Traveling to Barcelona with a group of French students can be aneurysm inducing experience. While having ditched the group and tour of the city within the first 15 minutes of the first day (I actually want to see the city, not the tourist sites) I found myself forced to communicate in Spanish, French and English all at the same time. I ended up speaking the long language, to the wrong person more often than not. The Catalan Spanish that pervades Barcelona also represents a point of departure. It is as though French grammatical rules were applied to Spanish.
The city, despite its geographical enormity is densely populated. While the downtown area is touristy, and one can get by in English, the older parts of the city are very different. Bars with tapas and old Catalan men playing dominoes and arguing about everything from politics to football, to the weather jut up against the trendy areas. And of course there is the flood of Latin Americans – a shockingly large percentage of them Chileans who fled during the Pinochet regime and who have never returned. Much like a Roberto Bolano novel, they all seem to wear beards and long hair, work odd-jobs and lead double lives as poets, or more commonly, failed poets. They run stands that sell Che and Communist kitsch by day to unthinking American tourists and by night comport in bars and coffee shops.

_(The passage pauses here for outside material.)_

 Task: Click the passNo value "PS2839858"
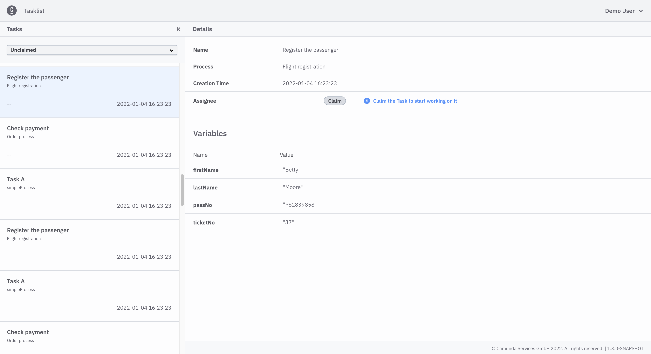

One can stumble around the city and see high modernism and tradition at once. There are whole streets dedicated to preserving Gaudi architecture that embodies this. While there is progress there remains the sense that things can be left until manana. Still, this is the part of the Spain that never broke under Franco, that always resisted and one gets a real sense of that from the city as a whole. Self-determination is crucial to the mentality of the city. It is so made so as to be able to accommodate everyone. In the sort of place where people can live their lives without expectation and without upsetting a set social order. People are exposed to everyone and everything and so they practice live and let live. To me this is a certain high water mark of Western civilization – that interaction with the other and the willingness to accept it.